Sustainable Food Choices
What are sustainable food choices? Here's my definition: buying food that is whole and healthy, from a farm that treats animals humanely and farm workers with dignity, and produces food in a manner that restores the earth.
Farming methods that create sustainable foods use compost, cover crops, mulching, plant diversity and heirloom seeds. In contrast, big agribusiness uses machines, fertilizers, monocultures, and pesticides. They are not creating sustainable food choices. I see three problems with big agriculture. They are not building the soil, they use too many fossil fuels, and they are probably harming the bee population. When you buy sustainable food, you support a new agricultural system! This is powerful. When enough of us buy sustainable food, the system will change.
Here's my nephew Elias in my summer garden. My sister is raising Elias with garden produce, and he actually likes kale! He is one reason I make sustainable food choices, to protect his future.
Here are some ideas for making Sustainable Food Choices --Buy organic foods. Chemical fertilizers don't nourish the soil and so our produce has less nutrition. Pesticides are linked to cancers and nervous disorders. I like to vote for a clean environment and I want the farm workers handling compost, not dangerous pesticides. And when you buy organic foods, you help to save the bee population.

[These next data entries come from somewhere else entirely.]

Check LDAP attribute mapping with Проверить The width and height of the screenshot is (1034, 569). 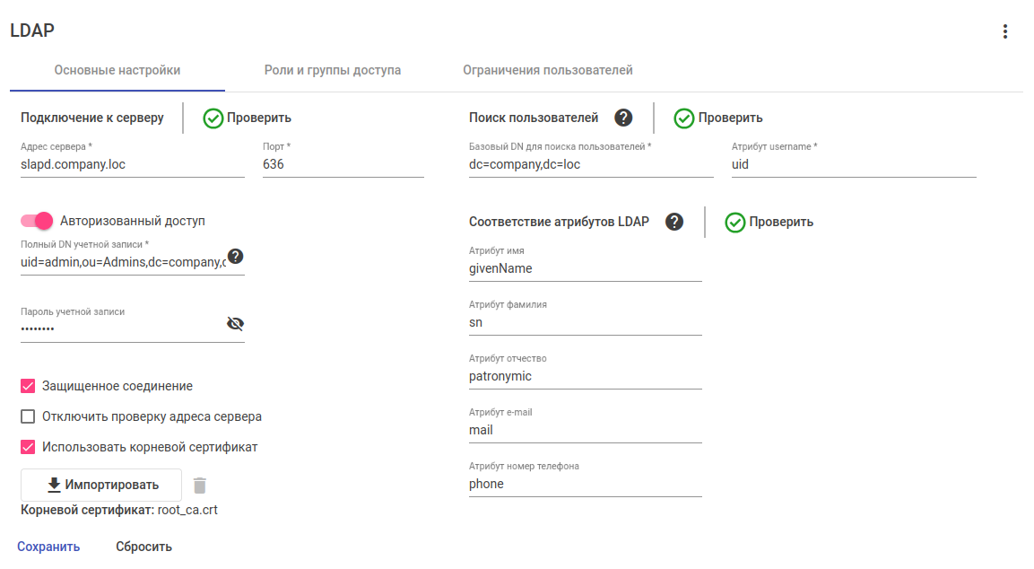(x=769, y=222)
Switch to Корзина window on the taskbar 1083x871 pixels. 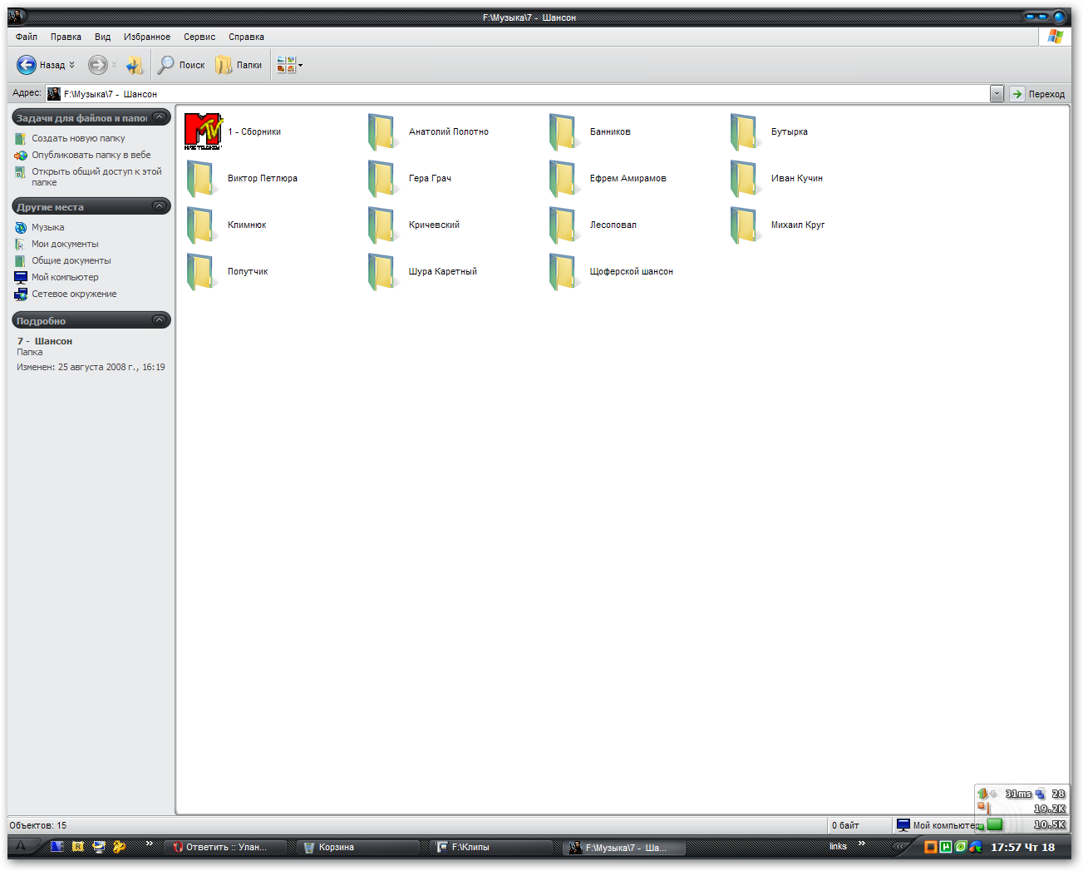pyautogui.click(x=336, y=848)
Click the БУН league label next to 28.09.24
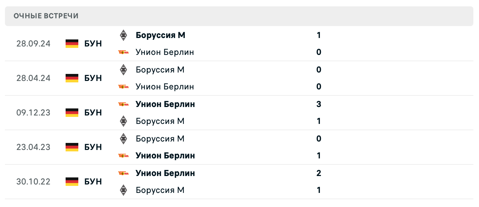 click(92, 43)
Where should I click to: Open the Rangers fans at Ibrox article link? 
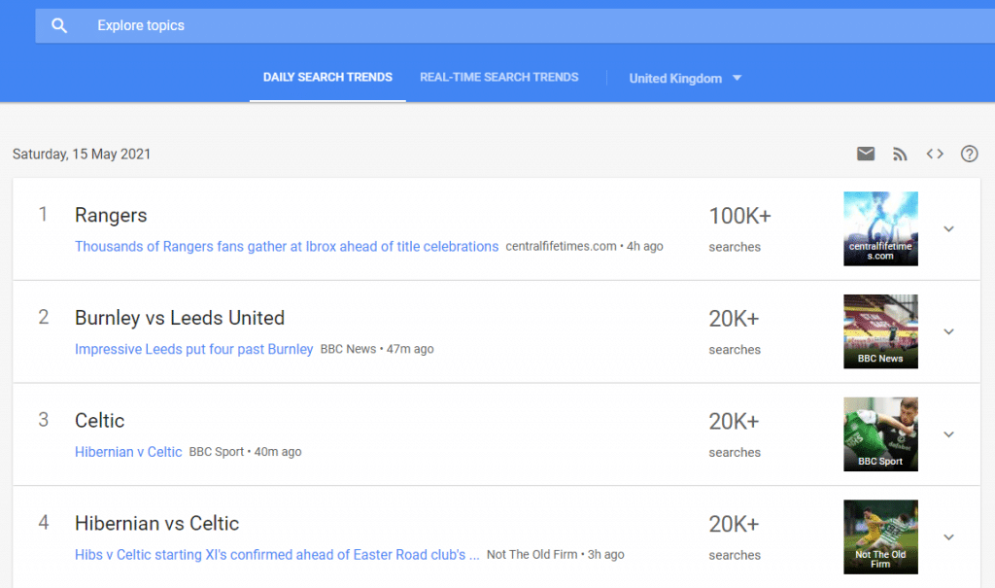coord(287,247)
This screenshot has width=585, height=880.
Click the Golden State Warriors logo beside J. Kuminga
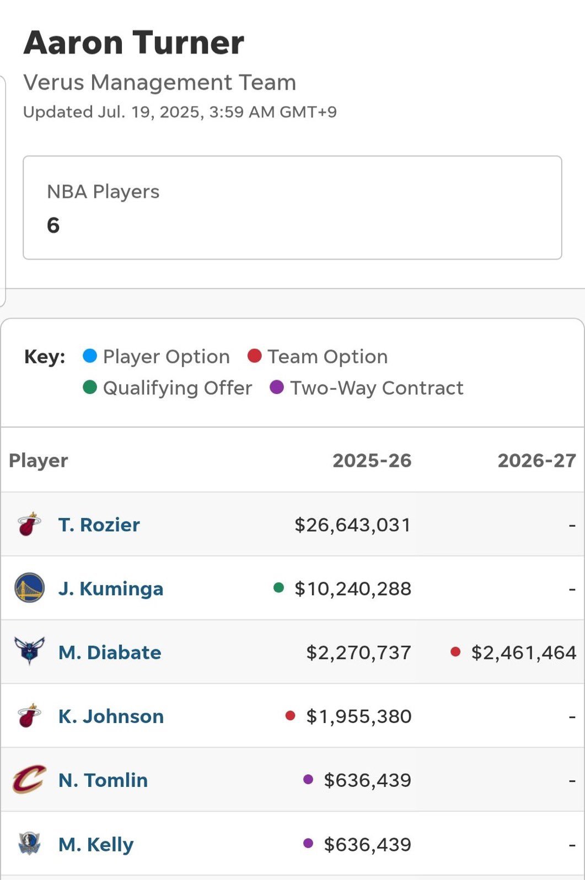pos(29,588)
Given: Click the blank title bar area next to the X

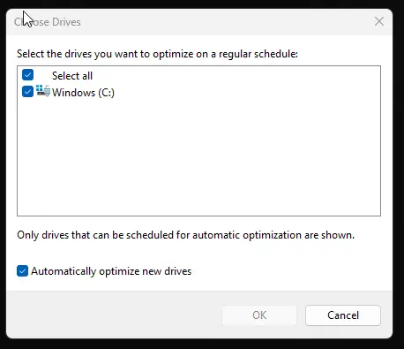Looking at the screenshot, I should click(x=227, y=22).

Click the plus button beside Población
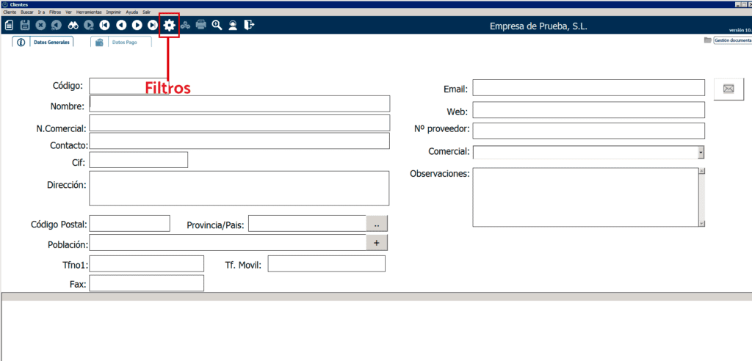[x=377, y=243]
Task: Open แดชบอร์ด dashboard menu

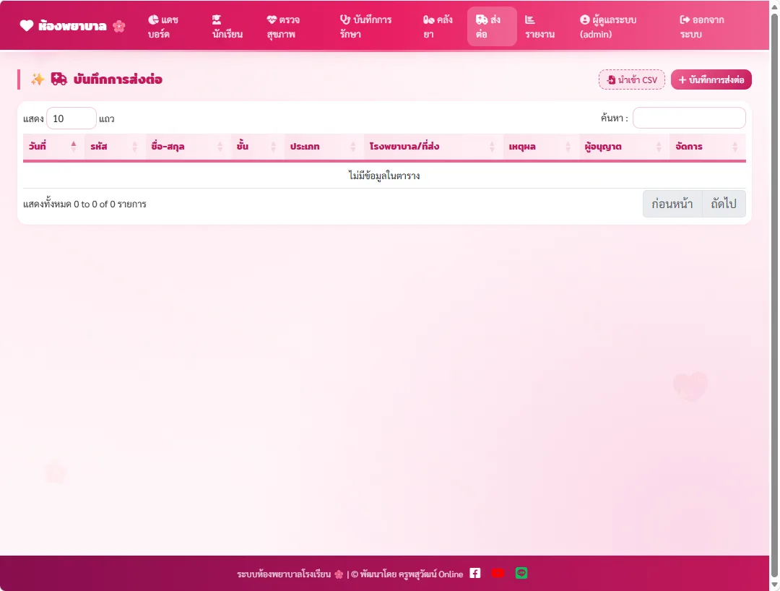Action: (164, 27)

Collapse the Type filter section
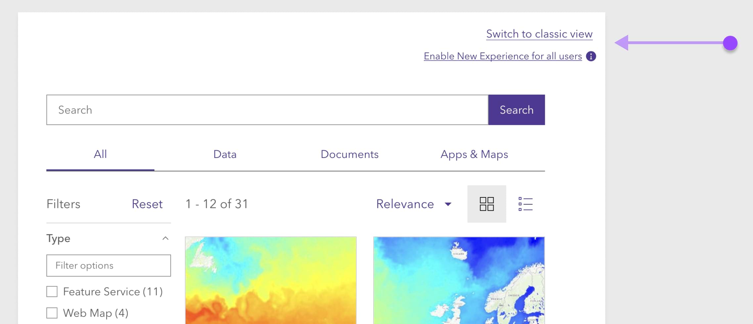coord(165,238)
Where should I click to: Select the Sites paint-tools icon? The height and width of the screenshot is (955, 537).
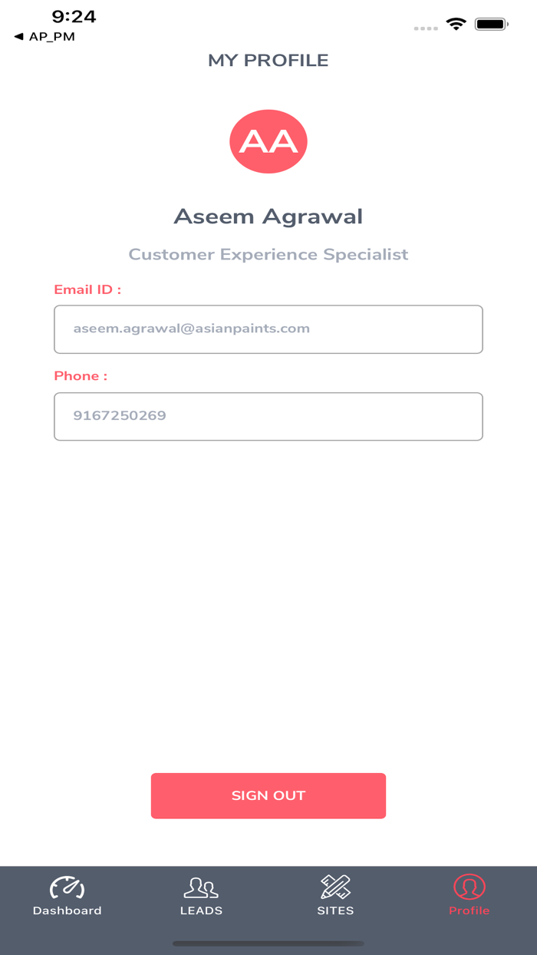point(335,887)
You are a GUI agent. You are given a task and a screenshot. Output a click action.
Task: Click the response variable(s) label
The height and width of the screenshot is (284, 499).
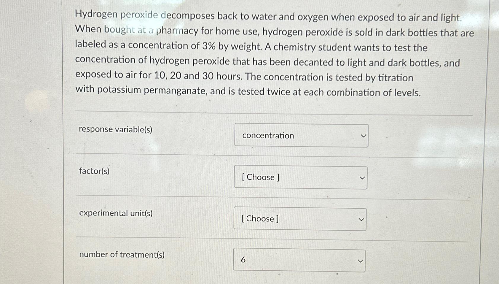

--Choose grass fed, free range, cage free and local animal foods. There's a movie called Food Inc. that is really eye opening about the factory farms. The factory farms are called "Concentrated Animal Feeding Operations".(CAFO) They are inhumane. Animals are fed an unnatural diet of grains, when they are meant to eat grass. These CAFO operations are full of wastes which hurt the animals and pollute the waters. I have seen these cow farms in rural Colorado. They stink! Conventional factory meats are not sustainable food choices.
-- Buy local food. The food is fresher, in season, and less fossil fuel is used to transport it. It's been shown that the fewer people who handle the food and the less distance the food travels, the safer it is from e.coli and other bacteria.
--Use cloth bags for groceries, to cut down on packaging that ends up in landfills. Put the bags in your car so you don't forget them.
---Ask your grocer to carry local and organic foods. When I check out at the grocery, the clerk often asks if I found everything I was looking for. I say that I want to see more organics, or I thank them for carrying organics. I may request a certain organic product. This is voting with your dollars and your voice.
--Join a community supported agriculture farm, or CSA. You will be directly supporting a farmer and may be able to visit the farm. And you will enjoy seasonal food.
--Learn to cook real, whole foods. In a world of restaurants and fast foods, cooking at home is a revolutionary act. Be an activist in an apron!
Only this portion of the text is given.